When Is A Promise To Pay Someone’s Bills Not A Guarantee? (Court of Appeal)
The Court of Appeal (King LJ, Richards LJ and Flaux LJ) has held that an agreement by a son-in-law to give his father-in-law money to pay legal fees was not a guarantee but a primary obligation. As Mr Singh could not afford to pay the legal fees it was agreed by his son-in-law, Mr Abbhi, at a meeting with their solicitor, Mr Slade, that Mr Abbhi would pay these. To avoid becoming liable for any cost order arising from litigation, Mr Abbhi agreed to transfer the funds to Mr Singh for the purpose of paying legal fees as they arose. The agreement was not put in writing.
When Mr Singh died his estate was insolvent, and there were substantial legal fees owing to Mr Slade. Mr Abbhi argued that the arrangement to pay the legal fees constituted an oral guarantee and was, therefore, unenforceable as it did not comply with the requirements of section 4 of the Statute of Frauds 1677.
The court unanimously held that the agreement was not a guarantee because it was known at the outset that Mr Singh could not cover the fees, and Mr Abbhi would, in fact, be providing the funds. There was never any suggestion of Mr Singh being capable of paying the fees himself. Therefore, the agreement constituted a primary obligation because Mr Abbhi’s obligation to pay the fees did not rely on any default by Mr Singh. As the agreement was a primary obligation, not a guarantee, it was valid and binding even though it was not in writing (or recorded in writing) or signed.

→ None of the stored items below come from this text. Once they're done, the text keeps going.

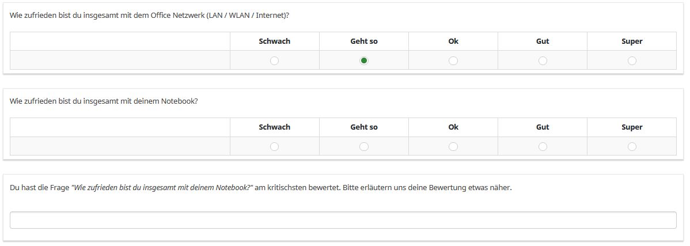Choose 'Geht so' for Notebook rating
690x246 pixels.
[x=364, y=146]
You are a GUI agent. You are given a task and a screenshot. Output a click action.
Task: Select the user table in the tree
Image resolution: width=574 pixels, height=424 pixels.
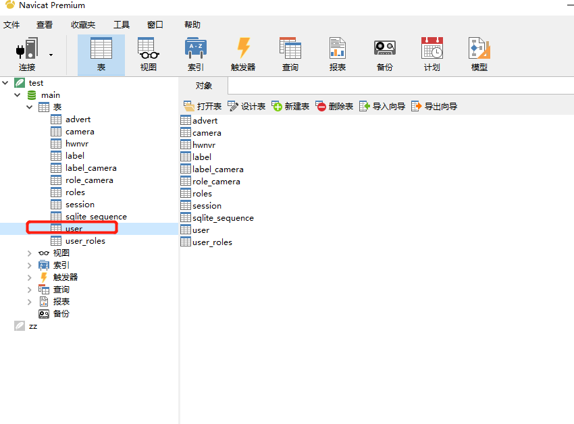click(x=73, y=228)
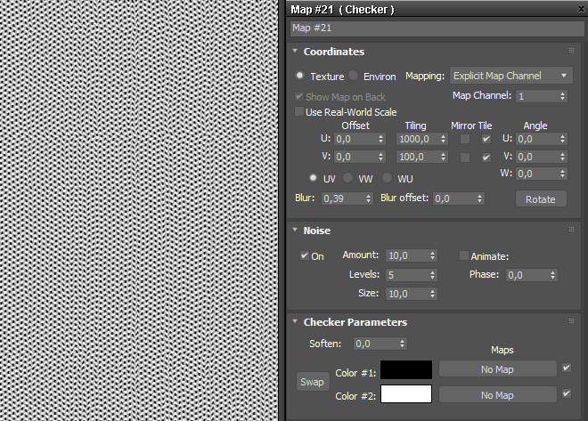Viewport: 588px width, 421px height.
Task: Enable Use Real-World Scale checkbox
Action: point(299,112)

The most obvious message of this case is to put agreements like this in writing and ensure that they are signed so that arguments over whether they amount to an indemnity and so are enforceable despite not being in writing are avoided. This case is also a reminder that the distinction between a guarantee and an indemnity is an extremely fine one. (Abbhi v Slade (trading as Richard Slade And Company)  EWCA Civ 2175.)